That’s very different from how I approach plays, television, theater or
literature--I wouldn’t dream of critically assessing a piece of work
from those media without having completed it. Why doesn’t that stop me
from doing the same with videogames?
The explanation--or is it an
excuse?--that I offer is that I don’t review games. We’ll get into this
more in the Reviews vs. Criticism section of our symposium, but the way
I see it, a reviewer answers the question, how well does this game
work, but a critic answers the question, how does this game work?

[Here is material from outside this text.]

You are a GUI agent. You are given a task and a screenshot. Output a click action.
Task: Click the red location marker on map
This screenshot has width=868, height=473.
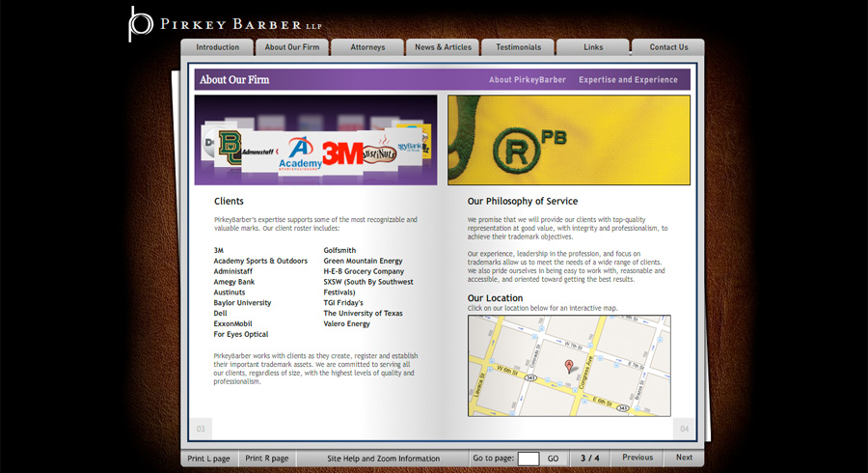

A
reviewer helps consumers decide whether or not they should buy a game;
a critic helps players think about a game that they’ve played--in its
entirety or in part--and that is the end of the spectrum where I
believe my writing lies. (That’s also why, on a game by game basis, I
don’t think I need to have completed a game to have some insights about
it--but I do think that if I were advising someone on how to spend their
money, I’d feel obligated to play most or all of the game.) Scores can
serve as a valid form of shorthand for the work of the reviewer, but
I’m not convinced that scores have much to offer the work of the critic.
***
Kieron
Gillen, Rock, Paper, Shotgun: Leigh, I agree with Shawn. You can
mention the hyped intention and mention whether it measures up—but
that's not what you're rating. Marketing doesn't necessarily understand
their games and what's interesting about it. And occasionally a game is
fascinating despite what their creators were trying—Jim Rossignol
loving the deeply buggy unpatched release of Boiling Point for its
sheer constant surreality comes to mind as an extreme example of that.
N'Gai,
it's far too early for me to do my You Don't Need To Complete A Game To
Review It piece, I suspect. Methodology of reviews is a question all of
itself.
***
Stephen Totilo, MTV News: I wonder why Shawn
dragged me into this. I seldom write reviews. I don't put scores on
games. My main gig's reporting, a.k.a journalism, a.k.a. the thing most
people don't really mean when they want to talk about "games
journalism" because the thing they really mean to muddle over and
improve upon is what we're talking about here: games-reviewing. I'll
give it a go, nonetheless! Scores, who are they for? What do they do?
The
question we're answering is whether those who review games pick a
number before writing a word. Kieron says the ideal reviewer would not;
he and Leigh agree it's hard not to pick a figure already. Shawn's
acknowledging the humanity of having preconceived notions but dodging
his own question about whether that made him start with a number. But I
guess it's hard in some ways to pick a figure at all when it's so
unclear what the point of it is.
What does it mean to select --
prematurely or even at the "right" moment--a seven for a game? Or to see
a game and, at first sight, have your gut gurgle that it’s a nine?
A
review score number may be for the fans, a shopping guide metric that
informs a purchase or justifies one already made. It may get used for
the dastardly purpose of comparing a game to another--even though it
never quite works to pit a 2008 sports game that got an eight against a
1998 role-playing game that got a nine, especially if neither is as
good as Tetris. A numerical score might, in isolation, even indicate if
a game's any good, but not always.
We're talking about arriving
at a number, and, frankly, I don't know how you all do it. A decade ago
I worked at a boxing magazine and sat in press row for many fights.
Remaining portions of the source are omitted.